TASK OBJECTIVE: Once the line containing "Task: Submit your" is found in the records below, return it and each following line exactly, up to and including the line containing "Given: Click the", and nothing else.

MATERIAL TO PROCESS:

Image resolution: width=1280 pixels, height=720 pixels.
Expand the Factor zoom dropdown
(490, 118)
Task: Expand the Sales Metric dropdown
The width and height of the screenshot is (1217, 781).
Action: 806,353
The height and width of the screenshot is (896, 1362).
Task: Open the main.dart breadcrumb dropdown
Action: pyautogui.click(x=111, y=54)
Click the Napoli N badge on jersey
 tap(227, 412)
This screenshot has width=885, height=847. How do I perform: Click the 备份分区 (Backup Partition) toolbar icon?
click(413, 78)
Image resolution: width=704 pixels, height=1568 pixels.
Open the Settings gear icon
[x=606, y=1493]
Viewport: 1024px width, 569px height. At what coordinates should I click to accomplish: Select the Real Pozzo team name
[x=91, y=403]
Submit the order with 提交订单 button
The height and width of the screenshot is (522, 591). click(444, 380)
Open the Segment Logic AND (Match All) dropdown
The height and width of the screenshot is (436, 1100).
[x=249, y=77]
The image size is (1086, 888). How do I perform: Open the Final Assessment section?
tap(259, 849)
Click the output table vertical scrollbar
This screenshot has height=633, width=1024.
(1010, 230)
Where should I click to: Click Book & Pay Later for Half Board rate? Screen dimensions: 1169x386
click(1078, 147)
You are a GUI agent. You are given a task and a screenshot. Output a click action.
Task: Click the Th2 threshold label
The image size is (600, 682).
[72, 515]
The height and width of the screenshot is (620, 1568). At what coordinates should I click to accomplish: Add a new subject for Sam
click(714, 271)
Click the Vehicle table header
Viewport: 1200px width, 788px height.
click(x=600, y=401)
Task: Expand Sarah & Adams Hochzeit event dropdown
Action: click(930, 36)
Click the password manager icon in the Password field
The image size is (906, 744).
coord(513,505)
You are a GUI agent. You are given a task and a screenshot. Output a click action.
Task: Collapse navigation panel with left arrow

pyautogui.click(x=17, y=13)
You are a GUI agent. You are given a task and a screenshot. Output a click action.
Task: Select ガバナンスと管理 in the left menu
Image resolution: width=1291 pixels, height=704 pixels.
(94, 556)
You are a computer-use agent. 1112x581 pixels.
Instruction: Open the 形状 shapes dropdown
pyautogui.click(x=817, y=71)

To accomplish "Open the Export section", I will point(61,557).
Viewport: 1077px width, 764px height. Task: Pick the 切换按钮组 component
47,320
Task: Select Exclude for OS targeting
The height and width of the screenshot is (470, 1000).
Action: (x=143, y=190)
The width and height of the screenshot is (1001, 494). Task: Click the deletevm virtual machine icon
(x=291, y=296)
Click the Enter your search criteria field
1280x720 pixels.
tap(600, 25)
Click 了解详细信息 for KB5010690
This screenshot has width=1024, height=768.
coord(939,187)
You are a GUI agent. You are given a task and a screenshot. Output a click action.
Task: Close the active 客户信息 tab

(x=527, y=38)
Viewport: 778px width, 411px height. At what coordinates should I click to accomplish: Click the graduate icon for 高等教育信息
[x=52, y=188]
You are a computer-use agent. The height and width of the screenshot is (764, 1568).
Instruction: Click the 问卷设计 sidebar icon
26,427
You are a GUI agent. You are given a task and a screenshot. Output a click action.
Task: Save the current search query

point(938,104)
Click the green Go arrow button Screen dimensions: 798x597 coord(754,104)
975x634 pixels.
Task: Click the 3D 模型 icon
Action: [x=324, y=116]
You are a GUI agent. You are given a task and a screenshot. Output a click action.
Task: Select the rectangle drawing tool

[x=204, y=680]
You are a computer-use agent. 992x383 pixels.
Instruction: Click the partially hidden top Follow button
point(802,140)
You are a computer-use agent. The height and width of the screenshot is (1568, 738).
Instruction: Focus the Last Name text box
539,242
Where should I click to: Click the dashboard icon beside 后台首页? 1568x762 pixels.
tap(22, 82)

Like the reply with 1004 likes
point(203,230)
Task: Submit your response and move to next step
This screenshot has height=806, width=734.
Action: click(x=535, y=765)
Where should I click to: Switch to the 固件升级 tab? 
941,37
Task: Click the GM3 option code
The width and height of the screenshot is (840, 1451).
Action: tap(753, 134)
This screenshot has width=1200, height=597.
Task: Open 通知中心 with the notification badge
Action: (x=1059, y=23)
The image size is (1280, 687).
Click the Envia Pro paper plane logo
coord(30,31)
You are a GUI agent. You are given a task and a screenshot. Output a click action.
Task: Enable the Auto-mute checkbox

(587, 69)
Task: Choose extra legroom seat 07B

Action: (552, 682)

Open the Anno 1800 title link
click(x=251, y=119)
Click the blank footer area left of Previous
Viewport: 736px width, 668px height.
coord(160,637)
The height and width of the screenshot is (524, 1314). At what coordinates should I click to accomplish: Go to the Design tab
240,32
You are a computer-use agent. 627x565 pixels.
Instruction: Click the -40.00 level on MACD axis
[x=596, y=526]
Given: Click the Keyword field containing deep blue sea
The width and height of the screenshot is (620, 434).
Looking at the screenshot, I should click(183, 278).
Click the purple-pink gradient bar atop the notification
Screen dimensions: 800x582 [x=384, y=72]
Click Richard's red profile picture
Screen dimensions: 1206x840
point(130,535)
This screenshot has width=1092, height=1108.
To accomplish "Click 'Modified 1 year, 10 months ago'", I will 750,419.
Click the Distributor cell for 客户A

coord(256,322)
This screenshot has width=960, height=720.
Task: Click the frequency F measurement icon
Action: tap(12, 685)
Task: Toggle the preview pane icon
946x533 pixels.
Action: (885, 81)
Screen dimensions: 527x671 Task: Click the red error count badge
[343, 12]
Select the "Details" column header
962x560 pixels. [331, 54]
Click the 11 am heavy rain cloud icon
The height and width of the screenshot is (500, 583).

EXPECTED ANSWER:
Task: Submit your response and move to next step
This screenshot has height=806, width=734.
Action: click(x=535, y=765)
Where should I click to: Switch to the 固件升级 tab? 
941,37
Task: Click the GM3 option code
The width and height of the screenshot is (840, 1451).
Action: tap(753, 134)
This screenshot has width=1200, height=597.
Task: Open 通知中心 with the notification badge
Action: (x=1059, y=23)
The image size is (1280, 687).
Click the Envia Pro paper plane logo
coord(30,31)
You are a GUI agent. You are given a task and a screenshot. Output a click action.
Task: Enable the Auto-mute checkbox

(587, 69)
Task: Choose extra legroom seat 07B

Action: (552, 682)

Open the Anno 1800 title link
click(x=251, y=119)
Click the blank footer area left of Previous
Viewport: 736px width, 668px height.
coord(160,637)
The height and width of the screenshot is (524, 1314). At what coordinates should I click to accomplish: Go to the Design tab
240,32
You are a computer-use agent. 627x565 pixels.
Instruction: Click the -40.00 level on MACD axis
[x=596, y=526]
Given: Click the Keyword field containing deep blue sea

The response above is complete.